Aero Latam

Mexico and the challenge of growing

Mexico needs clearer policies and improved infrastructure, among other things, to achieve the expansion it needs.

By Florencia Lucero Heguy

Mexico is a country that needs to grow more in the domestic airport market and is what, at present, some local airlines are trying to do. Airlines always have the challenge of being very competitive and profitable at the same time, which means taking great care of costs.
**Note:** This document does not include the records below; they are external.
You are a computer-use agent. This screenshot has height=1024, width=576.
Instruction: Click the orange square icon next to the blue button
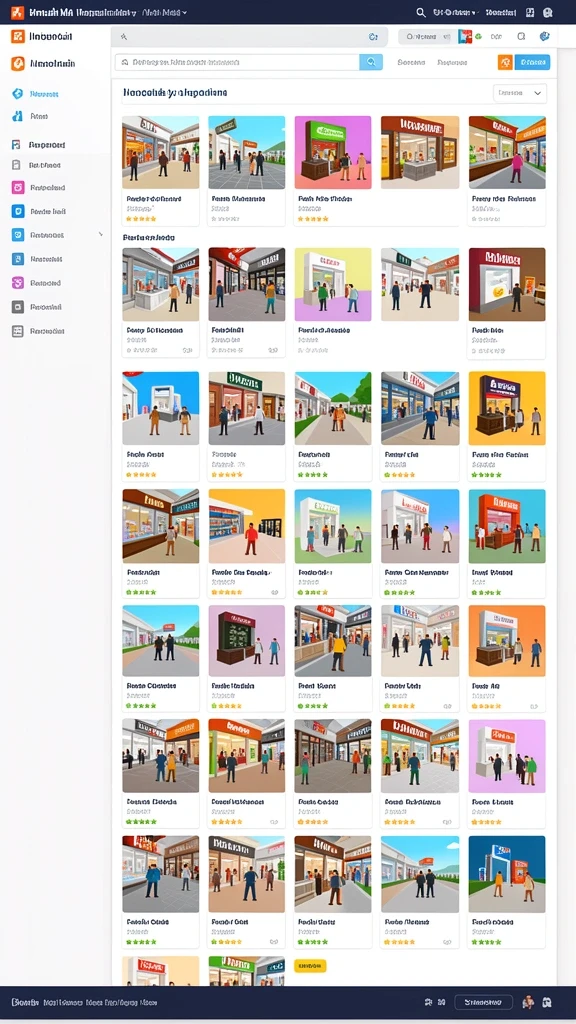[x=505, y=62]
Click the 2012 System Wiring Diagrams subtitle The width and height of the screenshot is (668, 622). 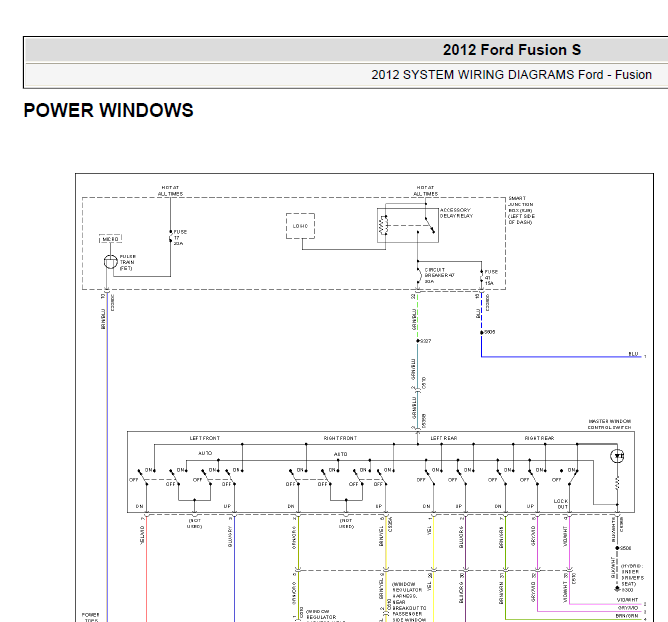click(x=511, y=75)
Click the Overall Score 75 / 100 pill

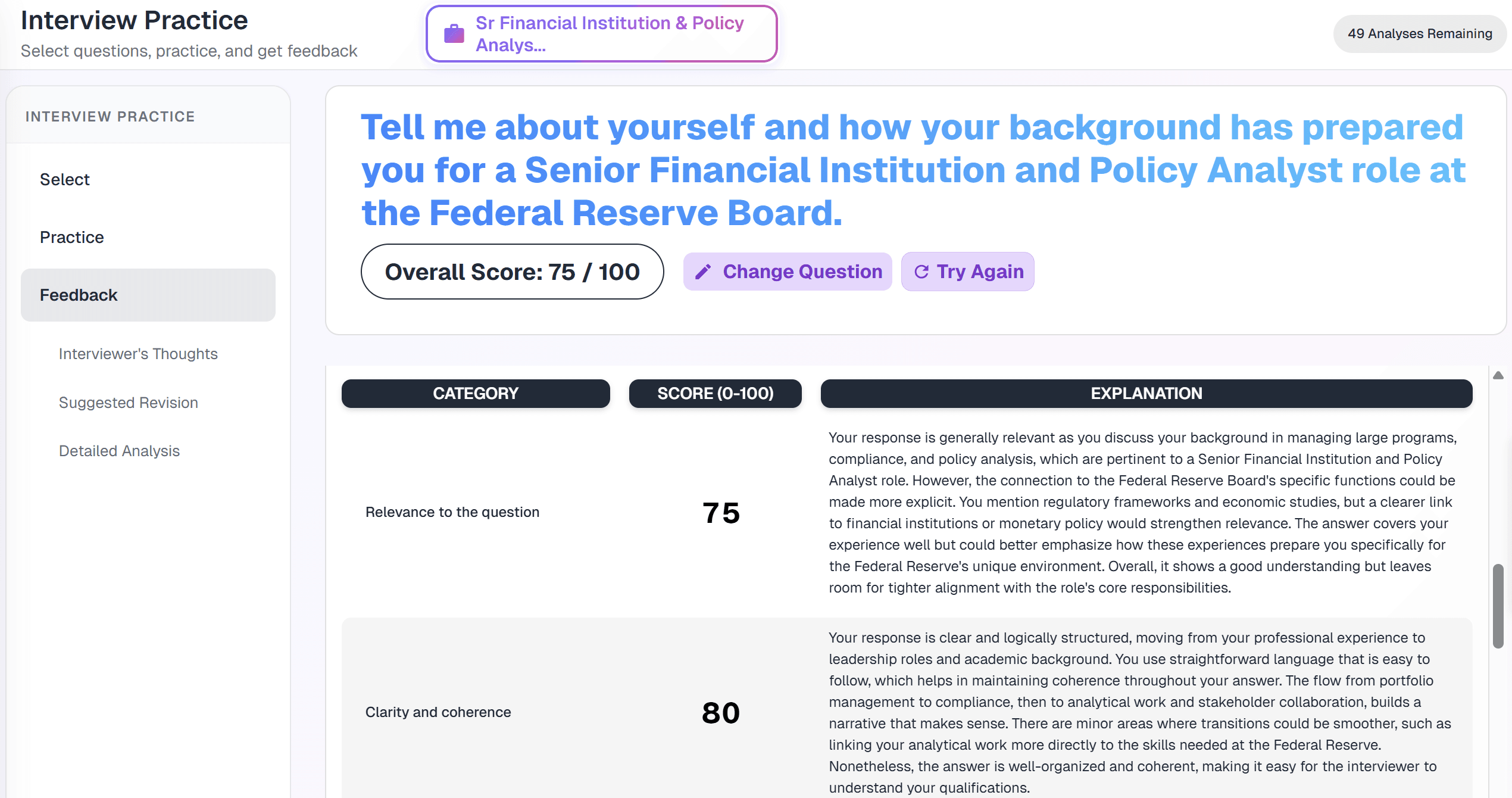point(512,272)
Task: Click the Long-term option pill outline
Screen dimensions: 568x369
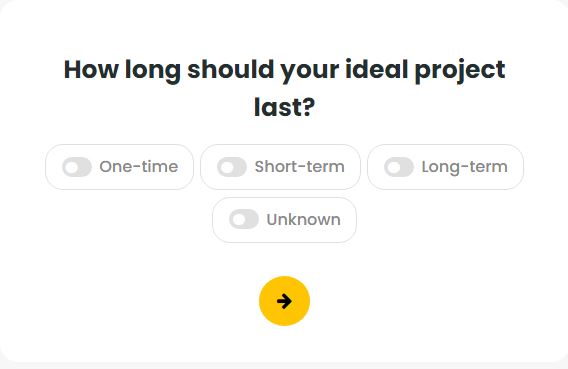Action: click(x=446, y=167)
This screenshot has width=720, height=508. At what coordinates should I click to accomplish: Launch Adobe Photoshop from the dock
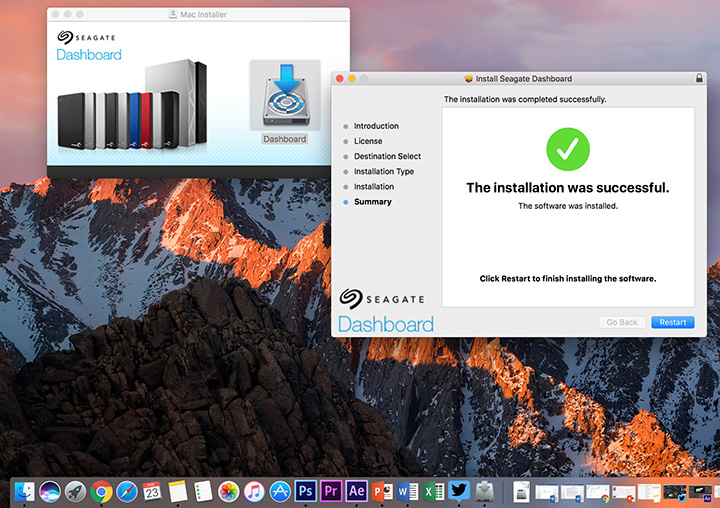[x=306, y=491]
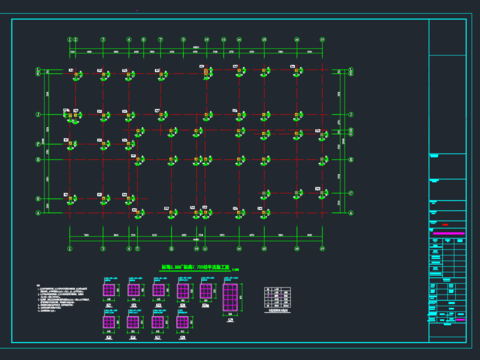
Task: Pick the last grid bubble in top row
Action: (322, 40)
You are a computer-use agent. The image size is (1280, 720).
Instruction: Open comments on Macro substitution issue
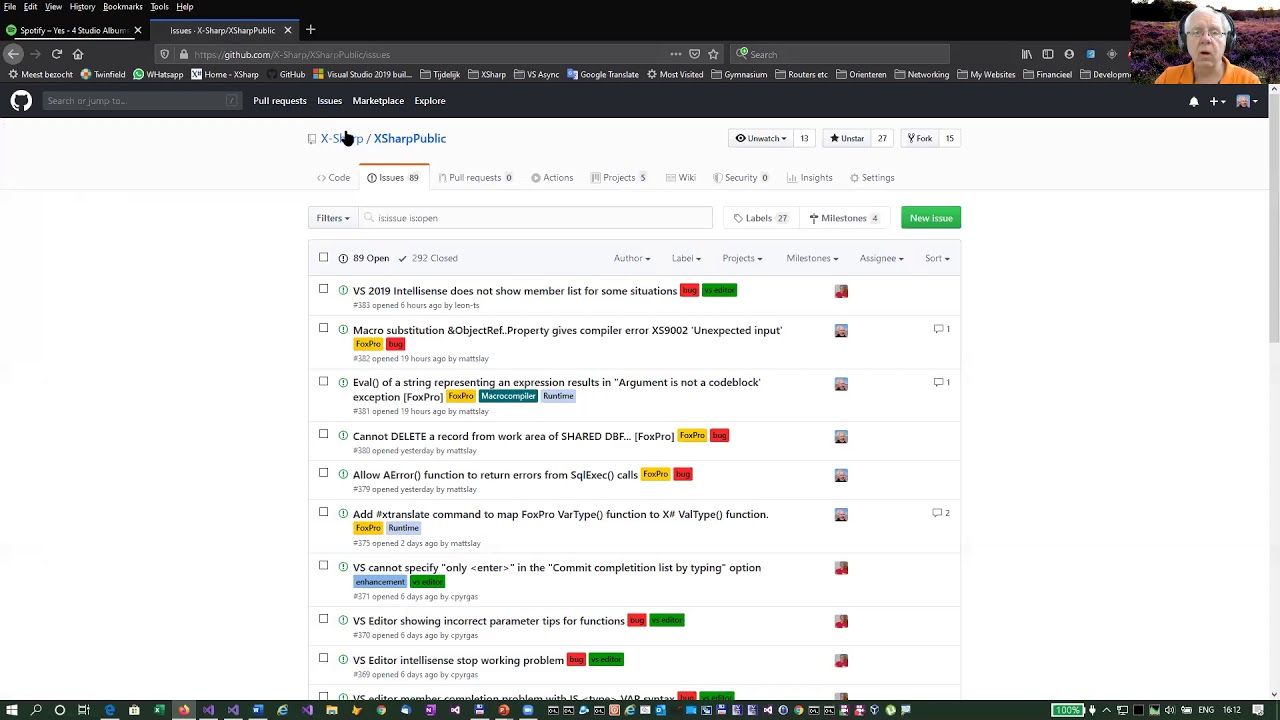click(x=942, y=329)
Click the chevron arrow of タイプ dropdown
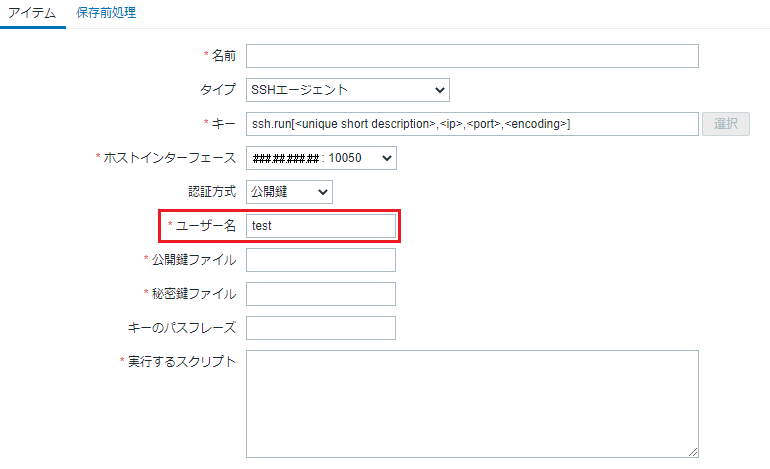Image resolution: width=770 pixels, height=469 pixels. tap(440, 90)
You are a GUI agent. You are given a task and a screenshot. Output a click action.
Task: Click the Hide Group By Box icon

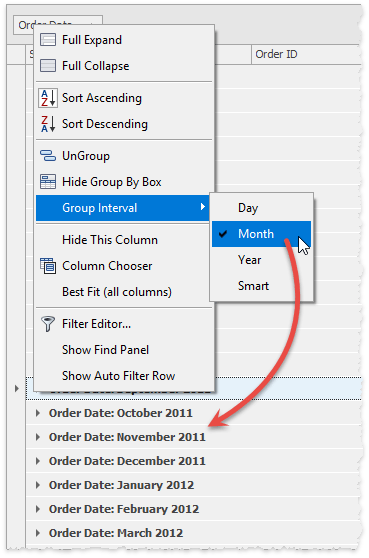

To achieve growth in the sector, Mexico needs clear aeronautical policies; that is to improve infrastructure, security, maintain supervision and regulation by the aeronautical authorities.

The country’s air industry not only faces the challenge of having a better infrastructure in the coming years and counteracting the impact of the price of fuel, but also needs an aeronautical policy.

Aeromexico was, with 4.4%, the company that grew the least in passenger transport in 2018 compared to its three major rivals in the country, since Viva Aerobus increased 22.1%, Interjet, 12.1% and You will fly 10.1%.

Companies that work on a smaller scale, such as Magnicharters, Aeromar, Regional Air Transport (TAR) and Calafia Airlines, increased their routes and services through small planes and economic tickets, competing, in this way, with the largest companies.

The regional commercial airline Calafia Airlines, which also has schools of surcharges, pilots and semi-emergent flights, has an annual growth of 18% and expects to increase it in the coming years. With a fleet of small and medium capacity aircraft as it has a Cessna Caravan of 14 passengers and Embraer de Brasilia 30 and ERJ 50 seats, the company arrives in the North Pacific zone, which is Baja California Sur, Sonora, Sinaloa, Jalisco, Guanajuato and Nuevo León, among others.

Aeromar operates a daily average of 70 flights through a fleet of two turboprops ATR-42 and seven ATR72-600, with capacity for 48 and 68 passengers respectively. This year, it expects to grow 23% of passenger traffic by increasing its route network to 25 destinations, compared to the 18 it had last year.

TAR is a company that focuses specifically on the interior of the country through the expansion of regional routes. It has a presence in the areas of Mar de Cortés, Occidente, Centro / Norte, Golfo de México and Mundo Maya, operating with Embraer ERJ145 aircraft that have a capacity of 50 seats. Currently, it is expanding with the objective of, in addition to opening more routes, reaching southeast Mexico.

For its part, the company Mayair, which was born to make charter flights, today aims to position itself as a connection to Cozumel and southeastern Mexico. Its fleet is composed of Cessna 402, Fokker 50 and Dornier 228-212 aircraft.

Importantly, Mexican commercial aviation was promoted by the expansion of low-cost airlines such as Interjet and Volaris and the approval of the Delta-Aeroméxico association in 2016, the Bilateral Air Transport Agreement of the United States and Mexico and that the country It is installed as a regional center.